The research found that Israel plays a central role for British Jews, with 93% saying the Jewish state played a “central” or “important” role in their Jewish identity, and 90% supporting Israel’s right to exist as a Jewish state. It reflected significant concerns about the security situation in Israel with many respondents ambivalent about withdrawal from the West Bank because of security concerns (50% vs 33% support the proposition that “Israeli control of the West Bank is vital for Israel’s security”), despite commitment to a two-state solution.
In relation to the conflict in Gaza in 2014, the overwhelming majority (93%) say that the country was entitled to respond to Hamas rocket attacks with military action, but the respondents are divided on whether the scale of Israel’s response was proportionate (56%) or disproportionate (37%). A further 5% say that a military response was not justified.
The research also shows that those with the most “hawkish” views on Israel are prone to over-estimating how many other Jews agree with them – they believe that their own opinions are roughly twice as common as the research suggests they are.
Hannah Weisfeld, director of Yachad, said: “The community is shifting. Feelings of despair, conflict between loyalty to Israel and concern over policies of the government, are mainstream, not marginal, positions. The research shows we are more willing to speak out on these issues than ever before. Anglo-Jews who have previously been afraid to give voice to their concerns over Israeli government policy, should realize that they are in fact part of the majority.”
Weisfeld clarified that the Yachad survey is against the backdrop of a Jewish community “that remains fully committed to Israel and its centrality to Jewish identity.”
“There are real concerns within the community about the security situation in Israel, with the majority agreeing that the only way out of continued rounds of violence is through a political agreement with the Palestinian people. This is ever more relevant against the background of the tragic events in the region during the past month,” said Weisfeld.
From the survey’s findings, Weisfeld concluded that a majority of Jews in the UK support “Yachad’s broad approach to Israel.”
“Members of the Jewish community should feel confident to stand up and say loudly that the bulk of the community believes that only by creating a Palestinian state, and not by maintaining the status quo, will Israel’s citizens get the security they need and deserve,” said Weisfeld.
Professor Stephen Miller, lead author of the report, said the research shows that British Jews are overwhelmingly supportive of Israel’s right to exist as a Jewish state. They are proud of Israel’s achievements and “mindful of its security needs.”

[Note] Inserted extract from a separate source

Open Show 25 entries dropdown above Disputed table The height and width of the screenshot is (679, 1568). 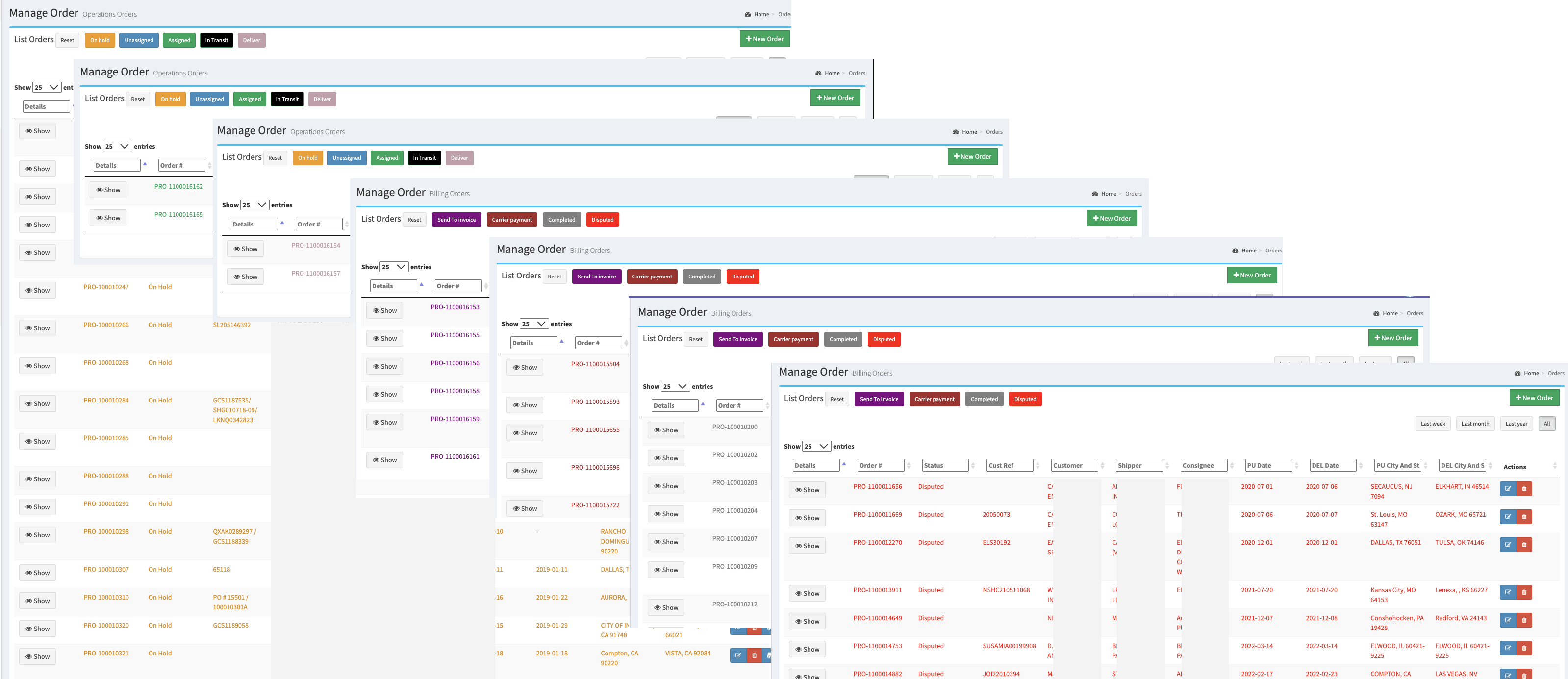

However, “their attitudes to its policies and conduct are far more diverse, and far more critical, than many would have expected,” said Miller.
“While the majority view on issues like settlement expansion, withdrawal from the West Bank and Palestinian rights to a homeland is decidedly dovish, there is a significant minority who take a more hawkish position – for example, opposing the ceding of territory for peace, rejecting the idea that Israel is an occupying power in the West Bank or that the Palestinians have a right to a land of their own,” said Miller.
Miller said the large differences in political attitude are not randomly spread within the various segments of UK Jewish society.
“They are closely associated with religious and educational divisions within it. This raises important questions about how the diversity of British Jewish opinion can be fairly represented to the British public. And more fundamentally, how these differences in opinion, associated as they are with existing segmentation on religious lines, will impact on the concept of ‘community’ as applied to British Jews,” said Miller.